The museum is small, human sized, and can be fully enjoyed in an afternoon or morning. Don't cut yourself too short on time - there is a lot to see here.
At the entrance to the museum, pick up a booklet titled "A Great Big Treasure Chest?". This pamphlet is decorated with drawings made by Jackie Kennedy, then Jackie Bouvier, with her sister Lee. The drawings were made in 1951, as a thank you present to their parents after a trip to Europe.
This booklet points out 12 items for you to find as you go through the museum. This treasure hunt gives shape to your exploration, and helps to point out some items you might miss otherwise. One of these treasures is a letter that a 10 year old JFK wrote to his father asking for a raise in his allowance.
There is a short film prior to entrance to the museum, and it is worth watching. Once inside the museum proper, there is a real attempt to recreate the atmosphere of the '50's and '60's - the time when Kennedy was most politically active.
Video plays an important part in this experience. One exhibit has the TV studio set from the famous Nixon-Kennedy debate. A video tape of the debate runs as well, so you can see what all the fuss was about. There is a special theatre dedicated to showing a film about the Cuban missile crisis.
Jackie Kennedy rates several exhibits of her own, and there is a recreation of Robert Kennedy's office, down to replicas of his kids' drawings on the wall.
Some of the items in the Kennedy Museum are truly phenomenal, partly for their historical
significance, but also for their sheer uniqueness: a tea set from Nikita Krushchev, an elephant tusk from Nigeria, the Bible used in JFK's inauguration.
If you remember where you were when you heard that Kennedy was shot, you owe it to yourself to visit here.
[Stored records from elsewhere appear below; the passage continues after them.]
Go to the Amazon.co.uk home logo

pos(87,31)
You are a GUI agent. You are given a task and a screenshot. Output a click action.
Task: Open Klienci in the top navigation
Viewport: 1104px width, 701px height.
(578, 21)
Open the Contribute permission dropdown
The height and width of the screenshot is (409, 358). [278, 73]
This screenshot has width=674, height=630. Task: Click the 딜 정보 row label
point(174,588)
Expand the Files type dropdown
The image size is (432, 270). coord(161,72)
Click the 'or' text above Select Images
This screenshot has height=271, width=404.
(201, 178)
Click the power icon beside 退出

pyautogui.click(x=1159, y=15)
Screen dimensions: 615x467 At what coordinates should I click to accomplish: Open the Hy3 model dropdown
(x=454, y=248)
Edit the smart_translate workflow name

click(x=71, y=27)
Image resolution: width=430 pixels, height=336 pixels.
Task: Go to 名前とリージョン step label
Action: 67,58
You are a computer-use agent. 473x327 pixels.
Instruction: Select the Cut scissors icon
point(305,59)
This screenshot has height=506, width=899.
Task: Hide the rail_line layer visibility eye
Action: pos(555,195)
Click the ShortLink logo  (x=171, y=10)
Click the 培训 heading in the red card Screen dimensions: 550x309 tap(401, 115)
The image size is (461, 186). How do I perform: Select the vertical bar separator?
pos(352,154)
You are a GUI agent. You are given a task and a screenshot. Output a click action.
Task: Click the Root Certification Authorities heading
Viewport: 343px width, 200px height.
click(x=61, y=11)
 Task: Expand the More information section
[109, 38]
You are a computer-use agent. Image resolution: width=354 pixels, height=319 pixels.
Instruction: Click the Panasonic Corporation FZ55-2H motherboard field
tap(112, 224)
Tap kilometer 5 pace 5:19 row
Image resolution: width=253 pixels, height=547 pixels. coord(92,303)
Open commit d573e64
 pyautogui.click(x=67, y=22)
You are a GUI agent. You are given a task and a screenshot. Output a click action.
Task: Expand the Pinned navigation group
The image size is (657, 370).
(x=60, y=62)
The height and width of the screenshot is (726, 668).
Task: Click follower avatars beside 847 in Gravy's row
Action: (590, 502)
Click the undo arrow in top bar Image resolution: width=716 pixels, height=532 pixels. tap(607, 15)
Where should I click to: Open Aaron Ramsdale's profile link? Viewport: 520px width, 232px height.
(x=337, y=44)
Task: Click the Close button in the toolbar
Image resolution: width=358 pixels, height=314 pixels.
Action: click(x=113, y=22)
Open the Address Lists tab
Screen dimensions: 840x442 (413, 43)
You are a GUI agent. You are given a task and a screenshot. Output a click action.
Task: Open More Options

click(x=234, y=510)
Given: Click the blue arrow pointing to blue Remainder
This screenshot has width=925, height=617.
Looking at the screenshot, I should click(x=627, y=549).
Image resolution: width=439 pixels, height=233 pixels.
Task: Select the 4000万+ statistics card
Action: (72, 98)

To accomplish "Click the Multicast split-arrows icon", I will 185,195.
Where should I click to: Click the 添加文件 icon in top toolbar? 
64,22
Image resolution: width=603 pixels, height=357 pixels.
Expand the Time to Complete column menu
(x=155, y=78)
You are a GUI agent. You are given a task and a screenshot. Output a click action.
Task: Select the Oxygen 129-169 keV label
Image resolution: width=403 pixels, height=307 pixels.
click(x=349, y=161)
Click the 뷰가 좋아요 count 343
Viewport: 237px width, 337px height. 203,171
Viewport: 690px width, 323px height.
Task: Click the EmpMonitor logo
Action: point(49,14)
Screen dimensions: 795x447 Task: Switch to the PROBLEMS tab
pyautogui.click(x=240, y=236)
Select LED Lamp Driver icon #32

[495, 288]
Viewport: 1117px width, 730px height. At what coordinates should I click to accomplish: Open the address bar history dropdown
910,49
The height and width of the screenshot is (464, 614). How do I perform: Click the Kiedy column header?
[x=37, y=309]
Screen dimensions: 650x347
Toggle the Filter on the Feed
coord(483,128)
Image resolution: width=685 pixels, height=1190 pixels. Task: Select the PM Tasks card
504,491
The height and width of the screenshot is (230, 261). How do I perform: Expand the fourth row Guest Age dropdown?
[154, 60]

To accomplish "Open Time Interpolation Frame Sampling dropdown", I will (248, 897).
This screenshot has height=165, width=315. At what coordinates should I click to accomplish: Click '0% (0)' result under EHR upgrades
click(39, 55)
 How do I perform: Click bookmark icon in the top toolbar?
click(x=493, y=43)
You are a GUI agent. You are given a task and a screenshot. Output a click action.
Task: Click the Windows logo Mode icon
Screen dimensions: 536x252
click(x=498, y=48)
If you are too young to remember the assassination, come here to give yourself some perspective on why boomers are the way they are.
Warning: Boston is undergoing a major construction project called the Big Dig, and it is expected to last until 2004. (To find out more, go to bigdig.) Traffic tie ups are legendary, and streets are rerouted regularly. DO NOT DRIVE in Boston if you can avoid it. You can get to the Kennedy Library and Museum by taking public transit, called the T. The T is cheap, safe, and convenient. The Kennedy Library is on the Red Line - get off at the JFK Library - UMass stop.